Performance of content aggregation queries on multiple lists revisited
Recently I have done some research on performance of various approaches to querying information from multiple lists. While reading Andrew Connell's book on WCM development I have discovered that I have missed one important approach. It turns out that it's probably the best bet in the most Web Content Management (WCM) solutions being often under heavy load. Curious about the results I have added it to my test project.
It turned out that in spite of providing the context information you cannot use the PortalSiteMapProvider in a Console Application - at least I didn't succeed. Instead I have created a custom Web Part which would support all the methods I have previously tested as well as the PortalSiteMapProvider.
The PortalSiteMapProvider has been developed for the purpose of providing data to navigation controls. It allows you to query the data using one of the three methods:
- GetCachedList - returns all items from a single list as a PortalListSiteMapNode object
- GetCachedListItemsByQuery - similar to the previous method but allows you to select items by using an SPQuery. Returns an instance of the SiteMapNodeCollection object
- GetCachedSiteDataQuery - just like the GetCachedListItemsByQuery method but using the SPSiteDataQuery instead. Returns a DataTable containing found items
Looking at the methods above I chose immediately for the GetCachedSiteDataQuery method. The most important benefits are: it allows you querying the whole Site Collection and it returns the data as a DataTable what allows you further processing for example by using XSL.

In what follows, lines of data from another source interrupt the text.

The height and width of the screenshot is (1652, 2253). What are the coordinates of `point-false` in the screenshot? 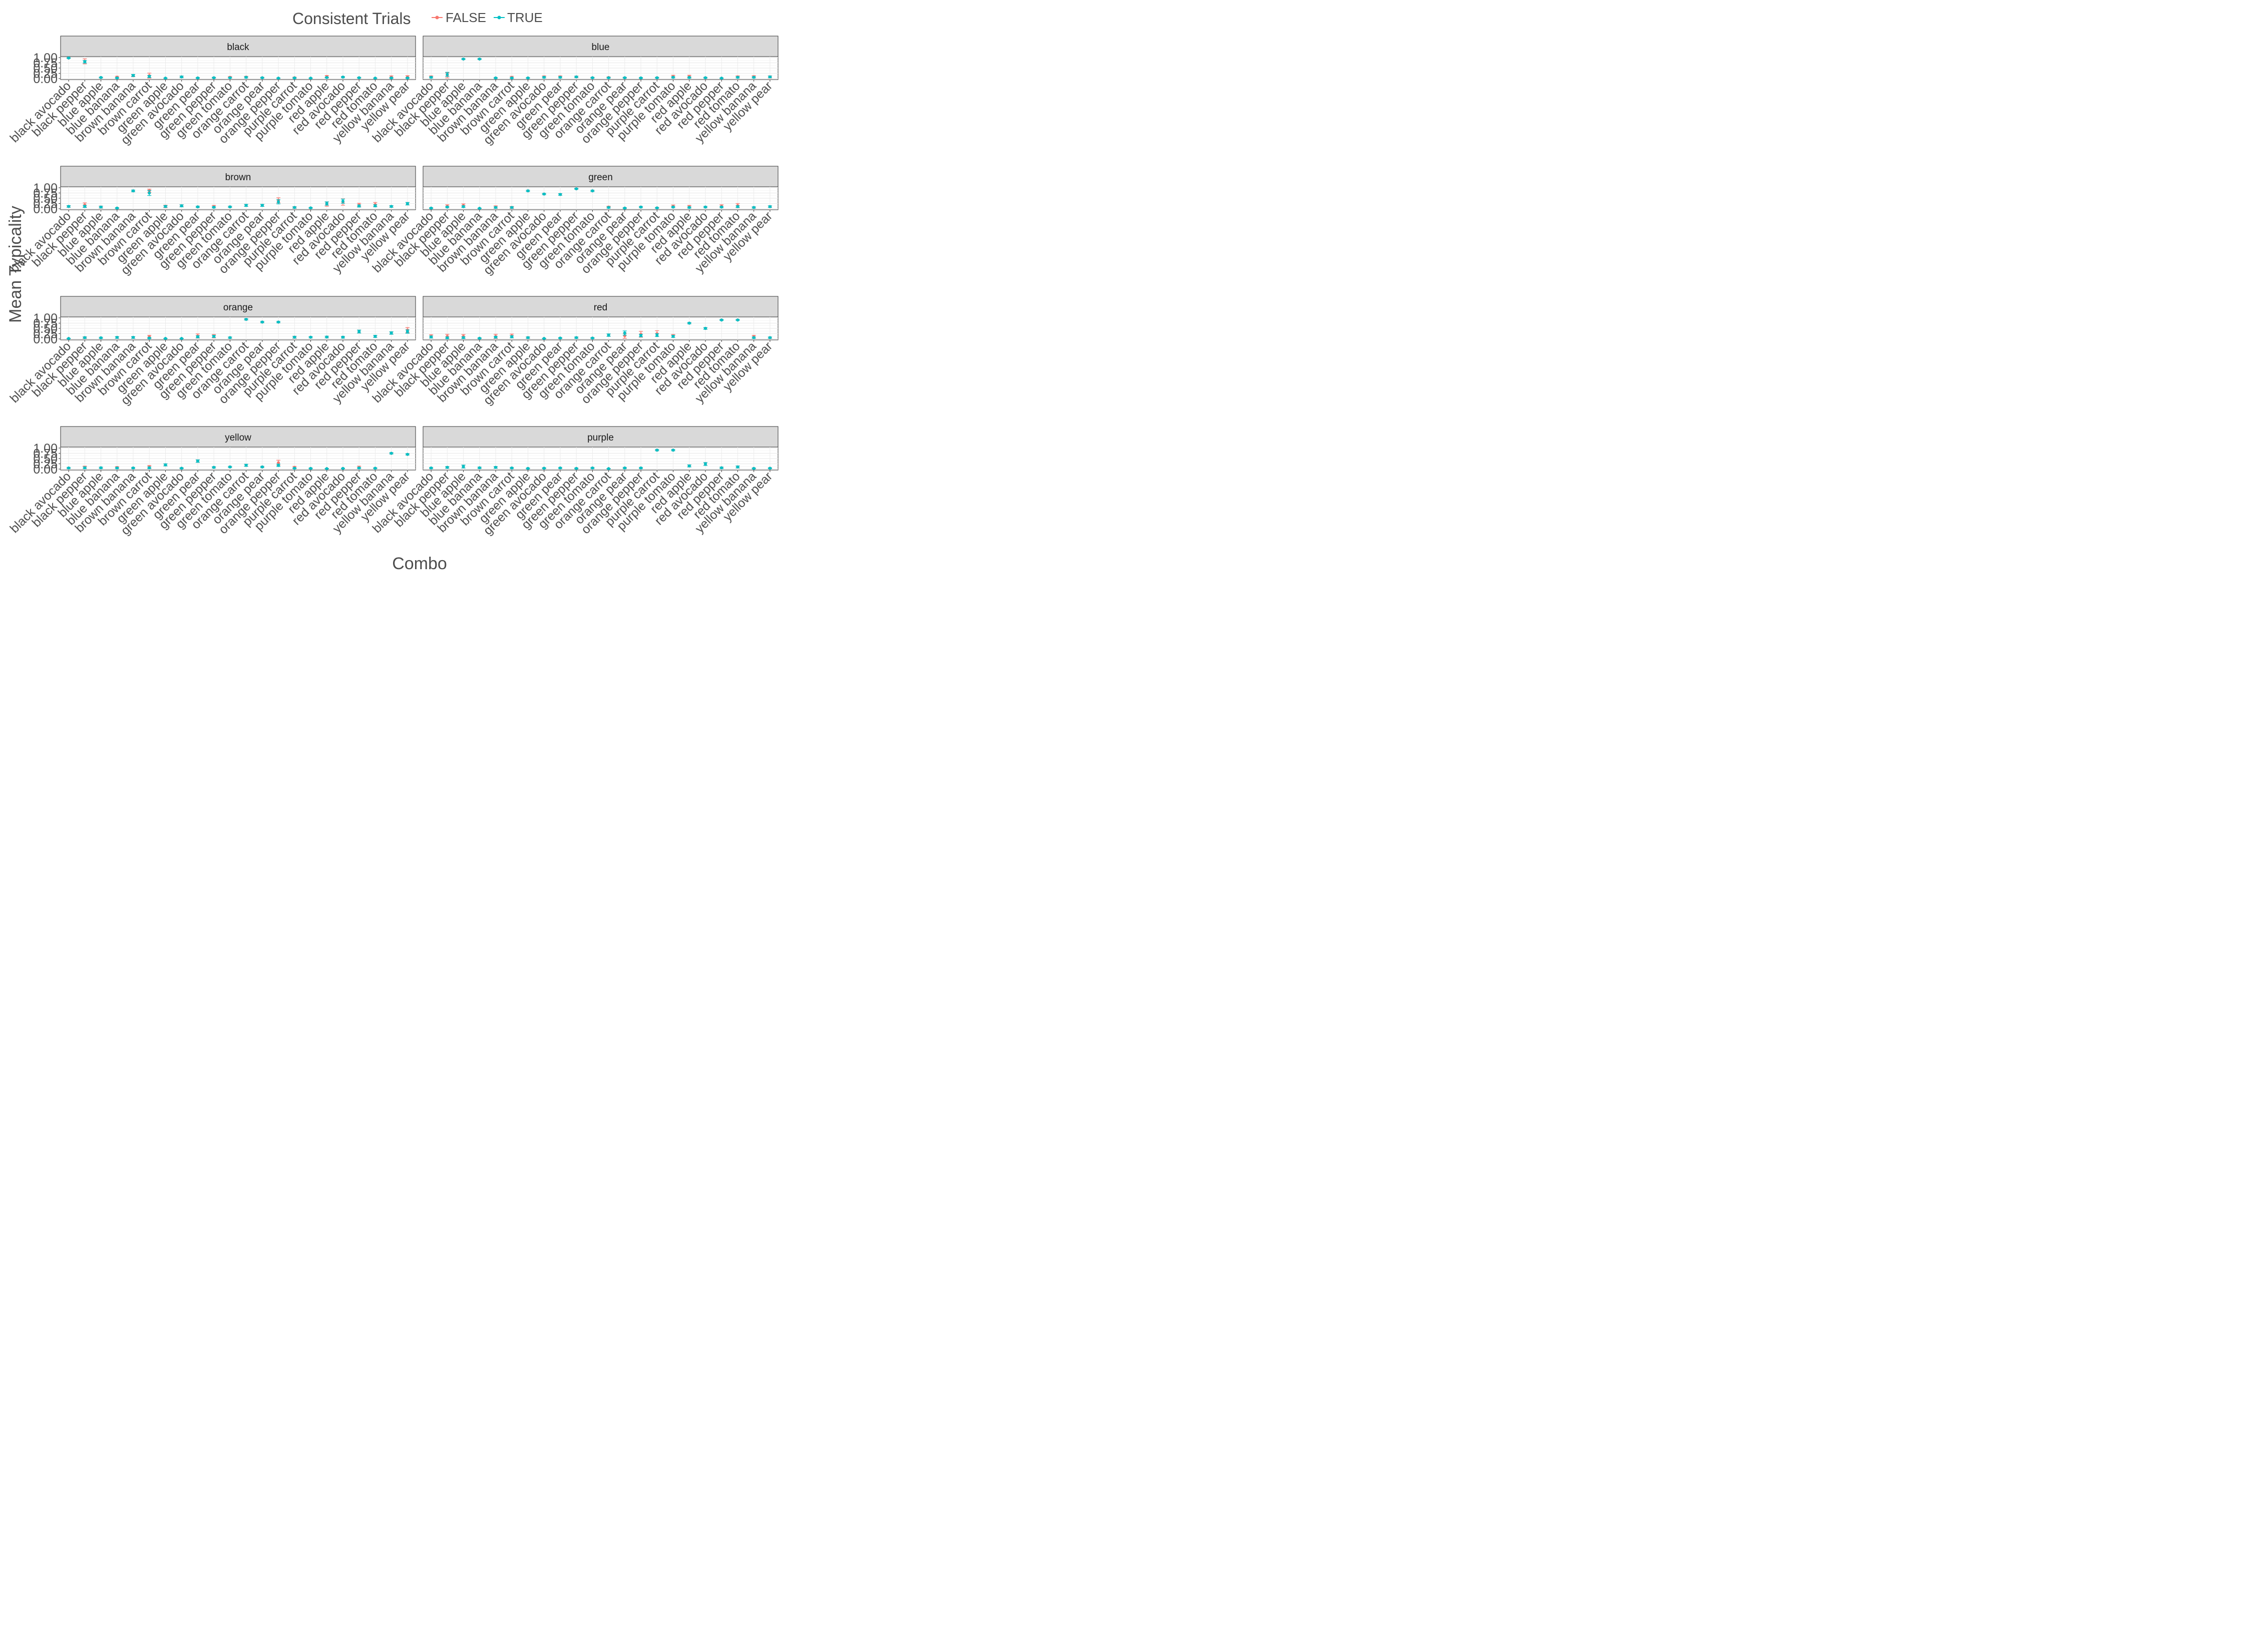 It's located at (278, 463).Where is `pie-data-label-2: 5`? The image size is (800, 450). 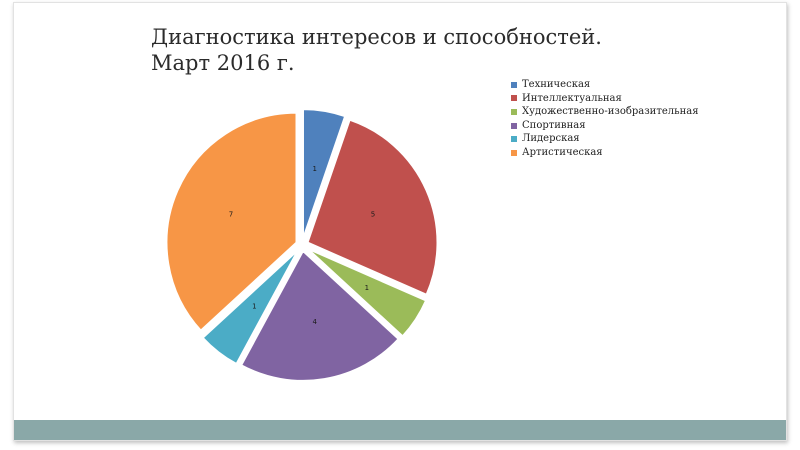
pie-data-label-2: 5 is located at coordinates (373, 214).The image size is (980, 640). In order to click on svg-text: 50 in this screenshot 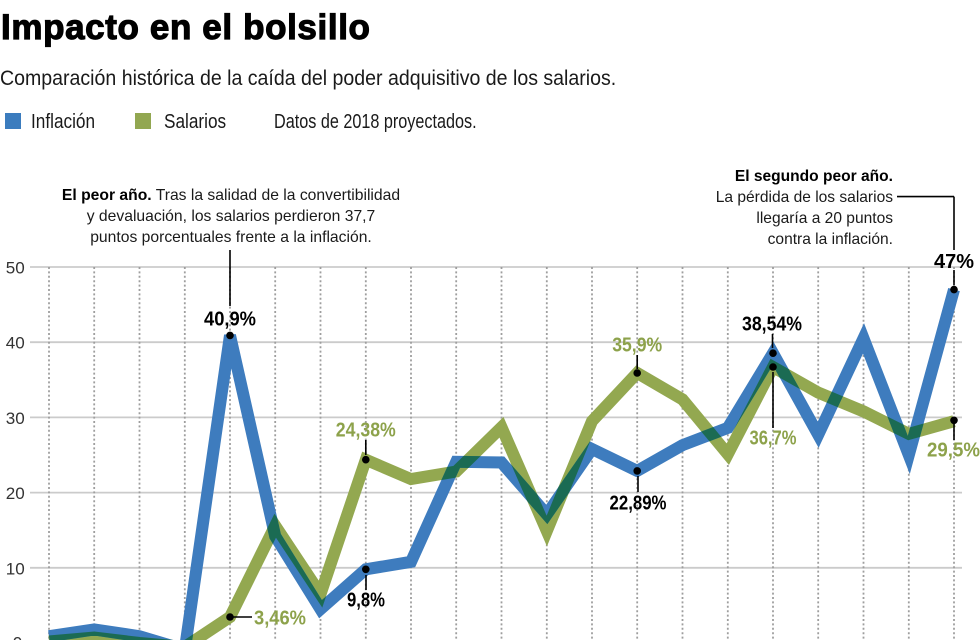, I will do `click(16, 268)`.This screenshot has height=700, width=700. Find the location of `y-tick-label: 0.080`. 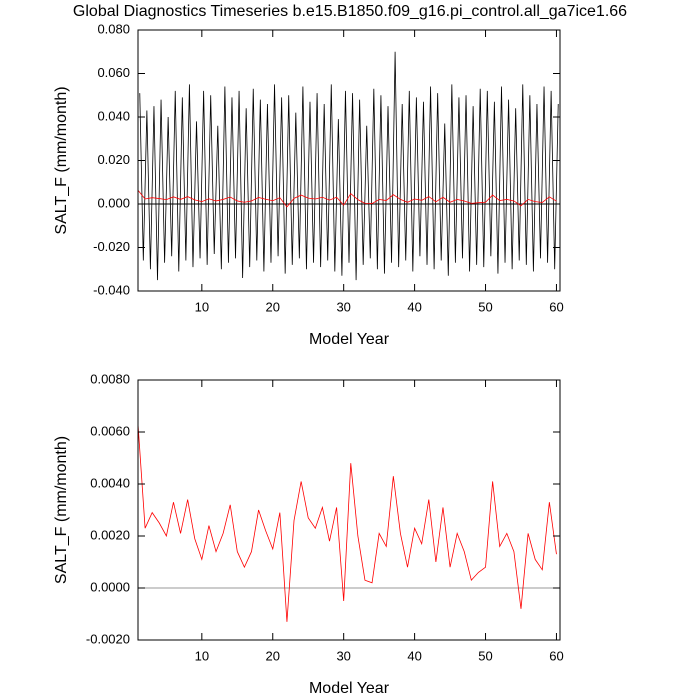

y-tick-label: 0.080 is located at coordinates (114, 28).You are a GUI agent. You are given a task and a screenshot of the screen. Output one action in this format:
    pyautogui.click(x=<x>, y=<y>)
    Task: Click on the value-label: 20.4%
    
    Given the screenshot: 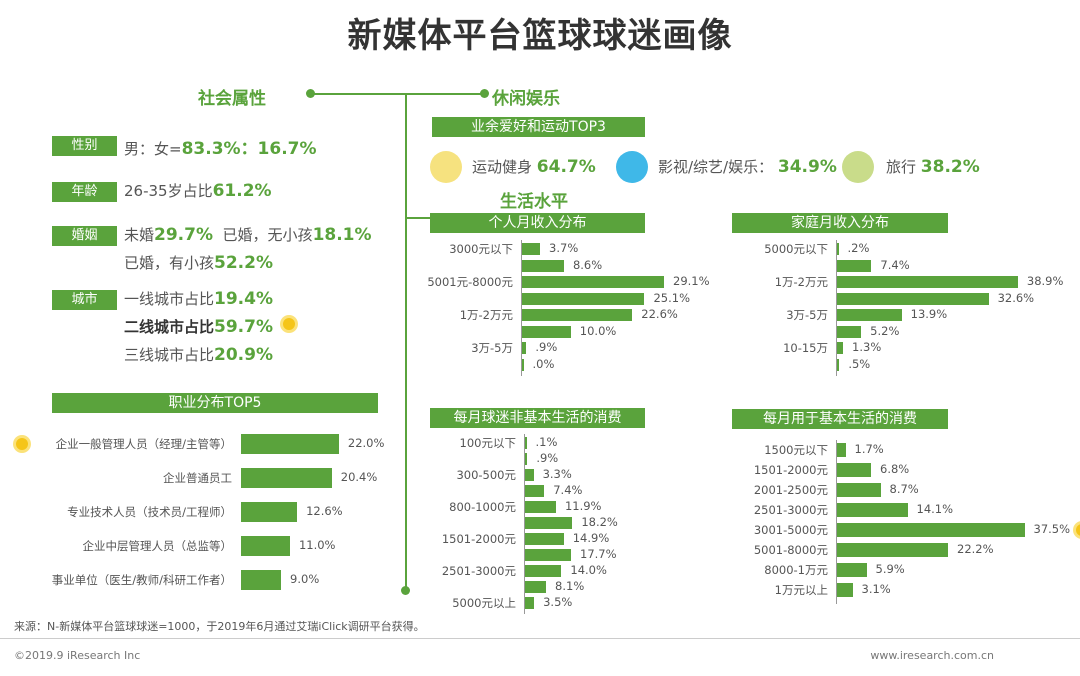 What is the action you would take?
    pyautogui.click(x=359, y=477)
    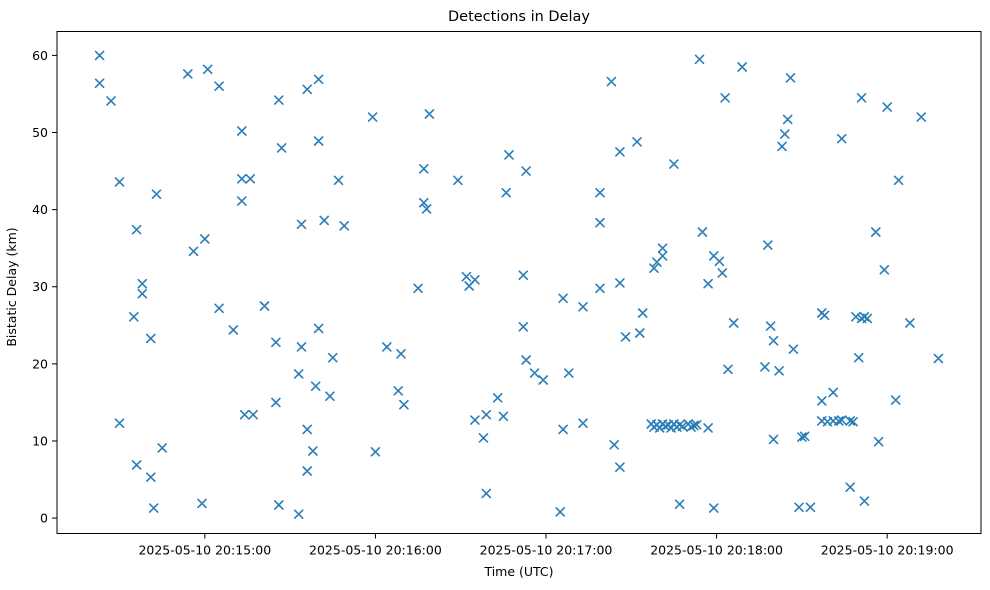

Because the GetCachedSiteDataQuery method uses the SPSiteDataQuery as the input query, I have decided to run it using the same three configurations as the method using the SPSiteDataQuery.
Because I have changed the test setup (Web Part instead of a Console Application), I had to run all the tests once again. In the test I skipped the first run and just focused on a normal usage scenario like requesting the test page for the n-th time.
Here are the results of my test:
Comparing to the previous test, once again the CrossListQueryInfo based methods either querying all Pages Libraries or only two particular lists, were very good performing. They have proven that they are great choice either for Web Parts as well as custom applications querying SharePoint data.
But having tested the new guy: PortalSiteMapProvider changes everything. The best CrossListQueryInfo methods were at least 2,5 times better than other methods. But querying using the best PortalSiteMapProvider is even 20 times better than the best CrossListQueryInfo!
Below the average results to give you even better impression of various methods:
In spite of it's superb performance, the PortalSiteMapProvider doesn't suit every situation. Andrew Connell covers it in detail in his book Professional SharePoint 2007 Web Content Management Development. To keep it short: PortalSiteMapProvider is the best to use if you expect many requests within a period of time less or equal the caching period. In other words: if you expect one visitor each 5 minutes and the contents of the cache are being flushed each 3 minutes, the PortalSiteMapProvider won't be the best choice for you. Even worse: as it's actually querying more data than requested, it will perform even worse than other methods I have tested. In order to choose the most optimal approach you should carefully study your business case and make an educated choice of which method to use.